Required work: Although the records contain pictures, only their text should be reproduced, exactly as written.

Data for review:
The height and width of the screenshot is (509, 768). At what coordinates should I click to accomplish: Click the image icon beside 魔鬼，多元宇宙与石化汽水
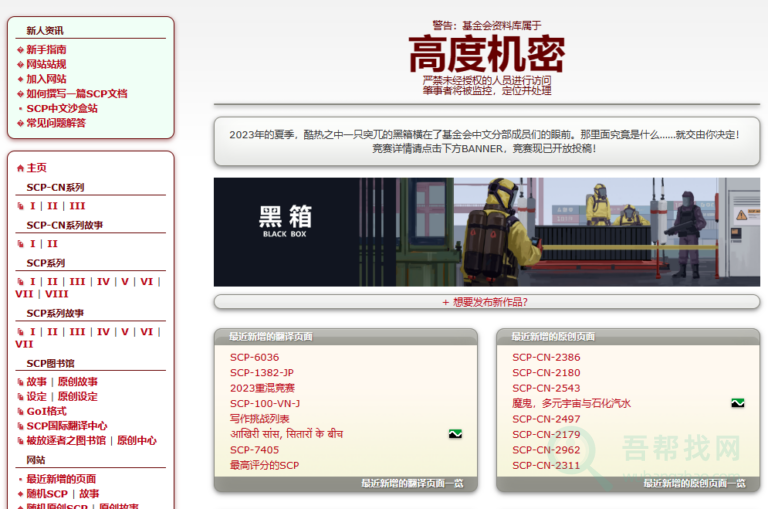pyautogui.click(x=737, y=403)
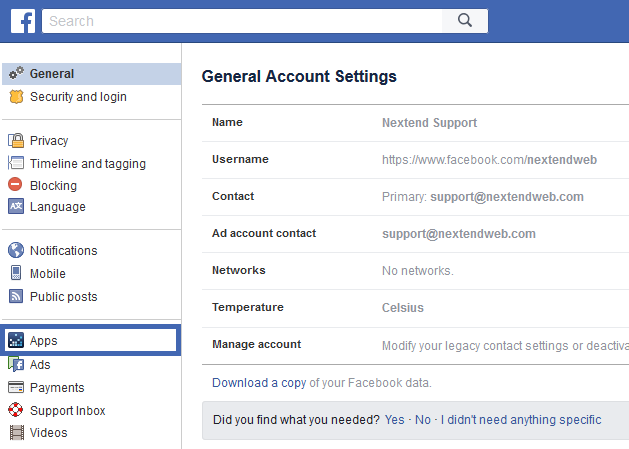
Task: Click the General gears icon
Action: [16, 74]
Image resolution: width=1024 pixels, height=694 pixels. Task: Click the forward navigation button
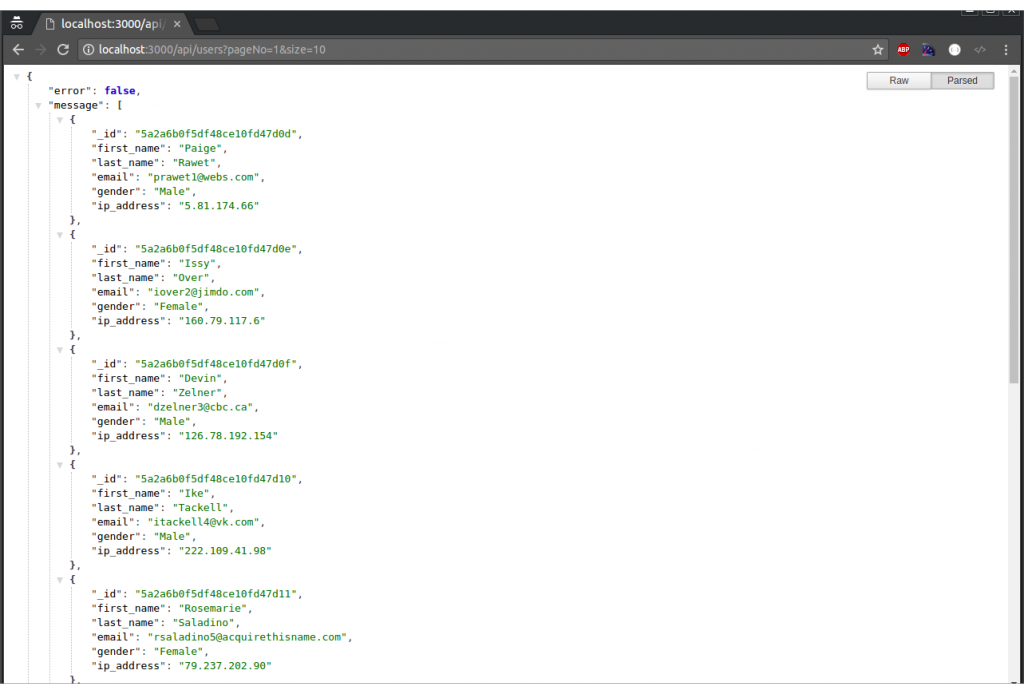pos(40,48)
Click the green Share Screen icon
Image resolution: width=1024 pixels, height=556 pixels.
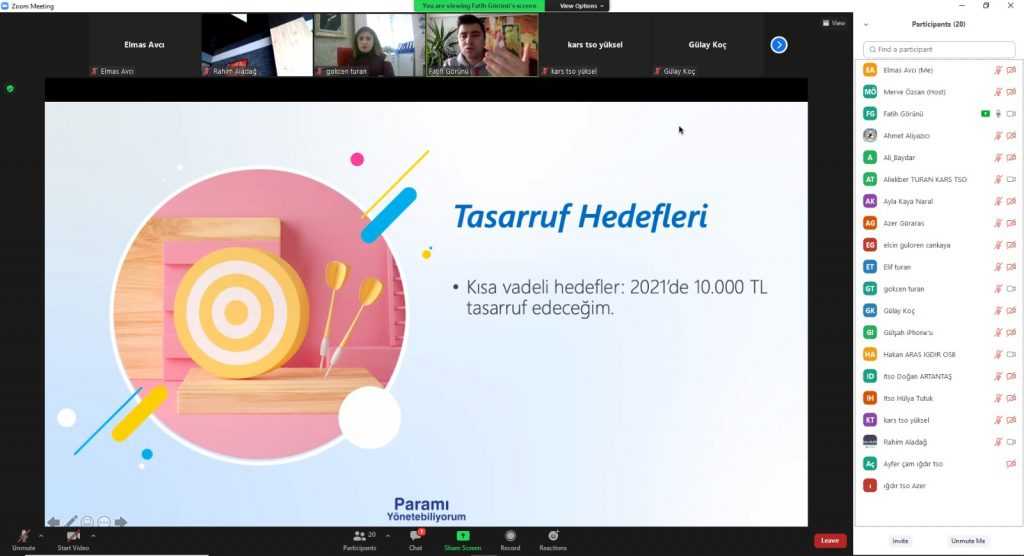tap(462, 537)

Response box:
The height and width of the screenshot is (509, 768). At what coordinates should I click to accomplish: Click the image icon beside 魔鬼，多元宇宙与石化汽水
pyautogui.click(x=737, y=403)
Task: Click the General gears icon
Action: [16, 74]
Image resolution: width=1024 pixels, height=694 pixels. Task: Click the forward navigation button
pos(40,48)
Click the green Share Screen icon
Image resolution: width=1024 pixels, height=556 pixels.
tap(462, 537)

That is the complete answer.